Access a global variable in a PHP function

According to the most programming languages scope rules, I can access variables that are defined outside of functions inside them, but why doesn't this code work?

<?php
    $data = 'My data';

    function menugen() {
        echo "[" . $data . "]";
    }

    menugen();
?>

The output is [].

Upvotes: 107

Views: 167795

Answers (10)

mickmackusa
mickmackusa

Reputation: 47883

Ultimately, it only makes sense to pass the required data into the function's scope as a parameter. Demo

$data = 'My data';
function menugen($arg) {
    echo "[" . $arg . "]";
}
menugen($data);

However, if your actual situation is more nuanced and you do not wish to follow the above advice, you can enjoy PHP7.4's arrow function syntax which allows inward-only access to values declared outside of the callback scope. Demo

$data = 'My data';
$menugen = fn() => "[$data]";
echo $menugen();

Or anonymously, you can Immediately Invoke a Function Expression: Demo

$data = 'My data';
echo (fn() => "[$data]")();

Upvotes: 0

donvercety
donvercety

Reputation: 241

Another way to do it:

<?php

$data = 'My data';

$menugen = function() use ($data) {

    echo "[".$data."]";
};

$menugen();

As of PHP 5.3.0 we have anonymous functions support that can create closures. A closure can access the variable which is created outside of its scope.

In the example, the closure is able to access $data because it was declared in the use clause.

Upvotes: 20

hlorand
hlorand

Reputation: 1406

The proper way for accessing a global variable inside a function is answered above!

BUT if you do not want to use the global keyword, nor the $GLOBALS variable for some reason (for example you have multiple functions and you are "tired" of writing global $variable; every time), here is a workaround:

$variable = 42;  // the global variable you want to access

// write a function which returns it
function getvar(){ 
    global $variable; 
    return $variable; 
}

//--------------

function func1()
{
    // use that getter function to get the global variable
    echo getvar();  // 42
}

function func2()
{
    echo getvar();  // 42
}
...

Upvotes: -1

Matteo Tassinari
Matteo Tassinari

Reputation: 18584

To address the question as asked, it is not working because you need to declare which global variables you'll be accessing in the function itself:

$data = 'My data';

function menugen() {
    global $data; // <-- Add this line

    echo "[" . $data . "]";
}

menugen();

Otherwise you can access it as $GLOBALS['data'], see Variable scope.

Even if a little off-topic, I would suggest you avoid using globals at all and prefer passing data as parameters.
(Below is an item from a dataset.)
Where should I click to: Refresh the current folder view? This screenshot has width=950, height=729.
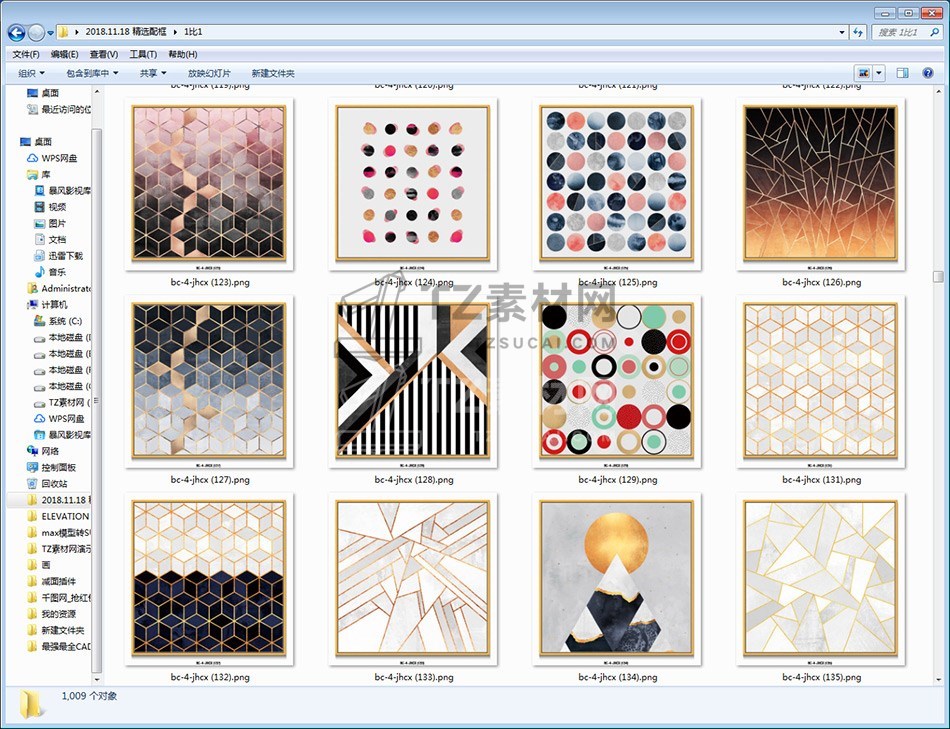click(x=857, y=33)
In this case, the above code look like this:

$data = 'My data';

function menugen($data) { // <-- Declare the parameter
    echo "[" . $data . "]";
}

menugen($data); // <-- And pass it at call time

Upvotes: 207

Bob Smith
Bob Smith

Reputation: 151

I was looking for this answer, sort of, I wanted to see if anyone else had something similar with respect to how $prefix would be passed to an anonymous function. Seems the global scope is the the way? This is my solution for prefixing an array in a non-destructive manner.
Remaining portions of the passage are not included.